» INSTRUCTIONS FOR THE TASK: Transcribe word for word the lines below from the line with "Viewport: 1218px width, 864px" through the line with "You are a computer-use", ends included.

» Records from a data source:
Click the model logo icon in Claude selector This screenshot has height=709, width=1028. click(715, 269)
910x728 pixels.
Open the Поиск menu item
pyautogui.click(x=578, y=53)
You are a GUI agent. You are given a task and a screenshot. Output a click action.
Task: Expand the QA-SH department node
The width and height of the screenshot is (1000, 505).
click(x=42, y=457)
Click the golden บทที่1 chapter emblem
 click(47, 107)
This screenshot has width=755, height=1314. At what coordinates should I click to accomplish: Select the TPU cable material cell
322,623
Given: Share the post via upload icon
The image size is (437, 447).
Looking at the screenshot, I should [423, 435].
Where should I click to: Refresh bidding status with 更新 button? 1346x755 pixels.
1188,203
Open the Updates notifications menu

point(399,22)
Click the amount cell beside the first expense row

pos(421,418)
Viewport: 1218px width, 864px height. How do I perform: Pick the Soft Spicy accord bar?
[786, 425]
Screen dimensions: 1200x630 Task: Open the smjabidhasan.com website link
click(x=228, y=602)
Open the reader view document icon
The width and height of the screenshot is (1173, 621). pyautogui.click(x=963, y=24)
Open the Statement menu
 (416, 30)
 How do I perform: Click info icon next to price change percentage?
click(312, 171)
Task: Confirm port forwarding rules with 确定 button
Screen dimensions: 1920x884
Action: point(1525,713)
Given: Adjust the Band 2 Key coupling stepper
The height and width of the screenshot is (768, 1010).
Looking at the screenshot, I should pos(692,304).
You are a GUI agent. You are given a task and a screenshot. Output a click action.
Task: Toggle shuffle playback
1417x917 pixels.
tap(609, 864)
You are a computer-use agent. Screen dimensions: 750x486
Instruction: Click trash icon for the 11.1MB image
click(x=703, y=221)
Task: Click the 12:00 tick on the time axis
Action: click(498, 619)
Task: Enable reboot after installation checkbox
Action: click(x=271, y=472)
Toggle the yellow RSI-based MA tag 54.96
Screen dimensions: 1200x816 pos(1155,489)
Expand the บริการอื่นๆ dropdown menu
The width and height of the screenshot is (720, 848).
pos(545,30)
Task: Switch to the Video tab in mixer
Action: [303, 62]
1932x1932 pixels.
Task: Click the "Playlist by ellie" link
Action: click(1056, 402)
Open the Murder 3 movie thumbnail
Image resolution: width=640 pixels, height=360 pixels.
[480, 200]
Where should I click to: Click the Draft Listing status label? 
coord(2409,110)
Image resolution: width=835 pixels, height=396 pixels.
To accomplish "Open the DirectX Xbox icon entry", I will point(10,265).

» WRITTEN ANSWER:
Viewport: 1218px width, 864px height. How do I perform: Pick the Soft Spicy accord bar?
[786, 425]
Screen dimensions: 1200x630 Task: Open the smjabidhasan.com website link
click(x=228, y=602)
Open the reader view document icon
The width and height of the screenshot is (1173, 621). pyautogui.click(x=963, y=24)
Open the Statement menu
 (416, 30)
 How do I perform: Click info icon next to price change percentage?
click(312, 171)
Task: Confirm port forwarding rules with 确定 button
Screen dimensions: 1920x884
Action: point(1525,713)
Given: Adjust the Band 2 Key coupling stepper
The height and width of the screenshot is (768, 1010).
Looking at the screenshot, I should pos(692,304).
You are a GUI agent. You are given a task and a screenshot. Output a click action.
Task: Toggle shuffle playback
1417x917 pixels.
tap(609, 864)
You are a computer-use agent. Screen dimensions: 750x486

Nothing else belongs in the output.